> [PAGE EXCERPT]:
SEATTLE – They looked pretty smug and satisfied with themselves up there on the stage, grinning like big-game hunters who just bagged The Big One.
Having already earmarked as much as $100 million to Walter Jones, Matt Hasselbeck and Shaun Alexander, Seahawks CEO Tod Leiweke and owner Paul Allen were practically slapping their thighs and yelling “wheee” as they introduced Tim Ruskell as team president and general manager to the media.
It’s likely Leiweke and Allen appeared ready to start a conga line because they knew that Ruskell’s signing, reportedly for five years and between $1.5 and $2 million a year, dwarfs in importance that of Seattle’s Big Three.
If Ruskell doesn’t work out, the other three contracts won’t add up to so much balsa wood. And if he does, the team and community will feel his effect long after The Big Three retire.

> [STATED GOAL A]:
What roles was Tim Ruskell introduced to the media as holding, according to the Seahawks column?

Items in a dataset
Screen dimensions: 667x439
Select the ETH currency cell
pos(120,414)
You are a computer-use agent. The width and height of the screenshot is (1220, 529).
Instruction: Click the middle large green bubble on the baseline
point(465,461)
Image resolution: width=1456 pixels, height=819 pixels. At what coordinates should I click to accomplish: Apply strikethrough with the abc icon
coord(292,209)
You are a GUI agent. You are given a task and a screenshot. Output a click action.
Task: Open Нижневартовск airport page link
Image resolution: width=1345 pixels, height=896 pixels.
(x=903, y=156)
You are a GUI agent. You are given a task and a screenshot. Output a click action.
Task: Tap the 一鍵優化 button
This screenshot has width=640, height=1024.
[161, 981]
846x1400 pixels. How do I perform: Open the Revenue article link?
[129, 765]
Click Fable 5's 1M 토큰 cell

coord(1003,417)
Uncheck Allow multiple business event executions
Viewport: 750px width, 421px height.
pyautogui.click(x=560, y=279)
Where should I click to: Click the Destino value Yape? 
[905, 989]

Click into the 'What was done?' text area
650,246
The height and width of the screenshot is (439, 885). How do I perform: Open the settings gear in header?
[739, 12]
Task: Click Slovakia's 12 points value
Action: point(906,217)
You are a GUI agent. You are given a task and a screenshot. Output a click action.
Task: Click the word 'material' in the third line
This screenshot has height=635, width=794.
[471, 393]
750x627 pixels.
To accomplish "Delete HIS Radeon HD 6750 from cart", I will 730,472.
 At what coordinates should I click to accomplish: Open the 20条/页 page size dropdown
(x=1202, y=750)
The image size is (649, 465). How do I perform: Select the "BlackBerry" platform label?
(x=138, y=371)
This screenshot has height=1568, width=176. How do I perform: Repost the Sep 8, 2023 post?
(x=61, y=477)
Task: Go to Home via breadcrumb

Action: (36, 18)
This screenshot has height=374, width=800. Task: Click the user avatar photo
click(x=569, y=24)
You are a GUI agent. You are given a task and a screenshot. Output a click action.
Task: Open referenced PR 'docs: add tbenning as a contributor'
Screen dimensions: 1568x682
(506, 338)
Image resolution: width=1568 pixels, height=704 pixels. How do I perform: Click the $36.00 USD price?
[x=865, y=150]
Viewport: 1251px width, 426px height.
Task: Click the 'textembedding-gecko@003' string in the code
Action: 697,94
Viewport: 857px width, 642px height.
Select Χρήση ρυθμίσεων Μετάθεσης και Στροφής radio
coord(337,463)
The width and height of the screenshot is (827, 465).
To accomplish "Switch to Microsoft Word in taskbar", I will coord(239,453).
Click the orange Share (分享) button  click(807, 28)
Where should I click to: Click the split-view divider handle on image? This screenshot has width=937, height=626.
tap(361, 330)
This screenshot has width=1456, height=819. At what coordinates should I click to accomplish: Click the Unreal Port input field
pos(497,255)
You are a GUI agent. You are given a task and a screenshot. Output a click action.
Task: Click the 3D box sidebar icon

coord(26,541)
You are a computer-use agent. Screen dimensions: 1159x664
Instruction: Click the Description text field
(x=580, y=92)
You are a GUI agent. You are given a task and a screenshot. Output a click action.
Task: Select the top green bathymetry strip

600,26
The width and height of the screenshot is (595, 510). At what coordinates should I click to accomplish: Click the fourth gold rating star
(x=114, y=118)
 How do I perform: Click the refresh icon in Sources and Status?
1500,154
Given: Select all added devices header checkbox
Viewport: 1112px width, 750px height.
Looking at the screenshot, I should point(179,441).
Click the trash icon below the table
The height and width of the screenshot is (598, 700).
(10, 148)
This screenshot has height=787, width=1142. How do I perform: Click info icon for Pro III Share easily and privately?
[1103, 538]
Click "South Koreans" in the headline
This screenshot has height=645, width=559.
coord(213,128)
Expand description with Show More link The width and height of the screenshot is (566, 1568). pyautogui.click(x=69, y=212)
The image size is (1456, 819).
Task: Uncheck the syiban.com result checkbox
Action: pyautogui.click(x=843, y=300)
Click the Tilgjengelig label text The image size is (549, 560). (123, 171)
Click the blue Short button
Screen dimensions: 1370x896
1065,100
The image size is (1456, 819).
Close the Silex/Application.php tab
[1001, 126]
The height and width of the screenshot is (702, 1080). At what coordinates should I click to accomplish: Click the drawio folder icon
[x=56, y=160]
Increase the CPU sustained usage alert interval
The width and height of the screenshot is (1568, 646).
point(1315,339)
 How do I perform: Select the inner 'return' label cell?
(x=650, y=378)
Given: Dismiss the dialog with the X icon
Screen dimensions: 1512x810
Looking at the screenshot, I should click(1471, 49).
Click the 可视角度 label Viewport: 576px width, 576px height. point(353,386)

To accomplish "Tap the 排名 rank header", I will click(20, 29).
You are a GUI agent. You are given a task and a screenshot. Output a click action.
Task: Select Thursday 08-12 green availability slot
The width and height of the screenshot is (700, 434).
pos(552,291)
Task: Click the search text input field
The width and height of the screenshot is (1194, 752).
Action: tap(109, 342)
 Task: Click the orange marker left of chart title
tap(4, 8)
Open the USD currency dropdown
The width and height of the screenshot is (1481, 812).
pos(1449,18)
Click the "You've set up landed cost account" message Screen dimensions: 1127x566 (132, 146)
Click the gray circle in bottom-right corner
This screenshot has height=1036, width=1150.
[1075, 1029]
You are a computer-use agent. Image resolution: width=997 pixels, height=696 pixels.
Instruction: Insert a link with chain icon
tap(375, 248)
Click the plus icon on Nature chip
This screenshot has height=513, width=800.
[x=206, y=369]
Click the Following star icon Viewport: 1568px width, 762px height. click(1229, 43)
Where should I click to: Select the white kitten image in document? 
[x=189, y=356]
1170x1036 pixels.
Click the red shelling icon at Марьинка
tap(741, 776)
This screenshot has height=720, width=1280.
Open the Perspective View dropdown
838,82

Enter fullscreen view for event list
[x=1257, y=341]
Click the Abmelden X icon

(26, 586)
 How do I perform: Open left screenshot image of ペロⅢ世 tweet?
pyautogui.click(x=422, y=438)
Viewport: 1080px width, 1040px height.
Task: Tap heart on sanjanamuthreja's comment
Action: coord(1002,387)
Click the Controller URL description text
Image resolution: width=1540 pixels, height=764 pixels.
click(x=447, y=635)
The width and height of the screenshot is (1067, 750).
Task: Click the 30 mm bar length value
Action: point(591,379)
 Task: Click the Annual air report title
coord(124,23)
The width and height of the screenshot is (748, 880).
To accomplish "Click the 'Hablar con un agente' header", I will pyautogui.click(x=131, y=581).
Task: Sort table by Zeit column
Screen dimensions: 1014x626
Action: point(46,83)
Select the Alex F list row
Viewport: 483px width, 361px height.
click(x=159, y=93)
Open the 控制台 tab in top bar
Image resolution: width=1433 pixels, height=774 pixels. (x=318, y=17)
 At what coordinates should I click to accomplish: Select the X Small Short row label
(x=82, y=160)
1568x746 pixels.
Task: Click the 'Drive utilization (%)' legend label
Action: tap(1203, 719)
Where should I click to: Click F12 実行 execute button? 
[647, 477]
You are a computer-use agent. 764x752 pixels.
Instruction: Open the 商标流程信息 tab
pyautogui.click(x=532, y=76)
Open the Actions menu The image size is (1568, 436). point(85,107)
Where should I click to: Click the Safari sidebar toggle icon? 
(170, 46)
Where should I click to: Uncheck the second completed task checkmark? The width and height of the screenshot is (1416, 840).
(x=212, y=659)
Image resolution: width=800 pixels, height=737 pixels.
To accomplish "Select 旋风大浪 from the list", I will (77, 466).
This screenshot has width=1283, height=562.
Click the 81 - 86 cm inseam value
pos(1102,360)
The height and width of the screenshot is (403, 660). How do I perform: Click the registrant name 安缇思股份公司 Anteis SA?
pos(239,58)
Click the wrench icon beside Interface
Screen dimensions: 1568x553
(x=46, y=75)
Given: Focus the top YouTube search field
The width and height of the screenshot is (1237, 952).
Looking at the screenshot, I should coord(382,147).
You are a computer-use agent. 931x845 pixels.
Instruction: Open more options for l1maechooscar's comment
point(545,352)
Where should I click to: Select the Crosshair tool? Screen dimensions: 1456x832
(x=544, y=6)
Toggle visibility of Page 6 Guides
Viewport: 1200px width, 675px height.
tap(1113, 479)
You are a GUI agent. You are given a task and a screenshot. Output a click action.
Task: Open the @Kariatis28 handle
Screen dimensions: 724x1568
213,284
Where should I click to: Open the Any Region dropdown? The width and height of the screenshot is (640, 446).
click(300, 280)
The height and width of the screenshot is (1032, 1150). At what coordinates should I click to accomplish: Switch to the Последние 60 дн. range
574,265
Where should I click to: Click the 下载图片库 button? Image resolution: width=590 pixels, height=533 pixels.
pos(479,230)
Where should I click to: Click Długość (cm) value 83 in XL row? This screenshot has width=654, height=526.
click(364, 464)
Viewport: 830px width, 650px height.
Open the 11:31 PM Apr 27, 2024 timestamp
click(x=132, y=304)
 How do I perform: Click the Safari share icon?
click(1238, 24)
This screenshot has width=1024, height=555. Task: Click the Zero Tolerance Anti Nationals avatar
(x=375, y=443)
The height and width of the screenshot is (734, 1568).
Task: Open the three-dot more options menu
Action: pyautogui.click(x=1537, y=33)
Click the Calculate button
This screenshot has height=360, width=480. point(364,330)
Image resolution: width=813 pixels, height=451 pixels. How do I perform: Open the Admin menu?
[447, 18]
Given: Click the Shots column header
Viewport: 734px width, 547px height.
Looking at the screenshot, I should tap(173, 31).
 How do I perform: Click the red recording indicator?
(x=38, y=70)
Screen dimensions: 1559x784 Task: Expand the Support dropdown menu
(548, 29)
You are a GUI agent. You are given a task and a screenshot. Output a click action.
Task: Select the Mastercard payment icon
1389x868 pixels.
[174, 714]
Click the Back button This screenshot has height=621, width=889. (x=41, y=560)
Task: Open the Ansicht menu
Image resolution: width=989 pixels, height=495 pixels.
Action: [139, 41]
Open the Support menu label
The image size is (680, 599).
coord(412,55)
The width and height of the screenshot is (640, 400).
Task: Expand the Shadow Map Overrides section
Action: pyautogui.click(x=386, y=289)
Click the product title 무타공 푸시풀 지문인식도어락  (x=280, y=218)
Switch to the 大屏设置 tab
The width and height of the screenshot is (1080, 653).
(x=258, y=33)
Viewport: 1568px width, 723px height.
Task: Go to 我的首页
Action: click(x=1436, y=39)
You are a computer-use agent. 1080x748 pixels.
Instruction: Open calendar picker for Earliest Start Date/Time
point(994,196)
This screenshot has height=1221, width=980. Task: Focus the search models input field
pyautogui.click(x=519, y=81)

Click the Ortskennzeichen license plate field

> [STATED GOAL B]:
Please lay out the rows from the line with "How do I perform: Open left" up to and including the line with "coord(124,23)" as a JSON list of strings, one string per line, with blank lines left out.

> [EXPECTED OUTPUT A]:
Team president and general manager.

> [EXPECTED OUTPUT B]:
[
  " How do I perform: Open left screenshot image of ペロⅢ世 tweet?",
  "pyautogui.click(x=422, y=438)",
  "Viewport: 1080px width, 1040px height.",
  "Task: Tap heart on sanjanamuthreja's comment",
  "Action: coord(1002,387)",
  "Click the Controller URL description text",
  "Image resolution: width=1540 pixels, height=764 pixels.",
  "click(x=447, y=635)",
  "The width and height of the screenshot is (1067, 750).",
  "Task: Click the 30 mm bar length value",
  "Action: point(591,379)",
  " Task: Click the Annual air report title",
  "coord(124,23)"
]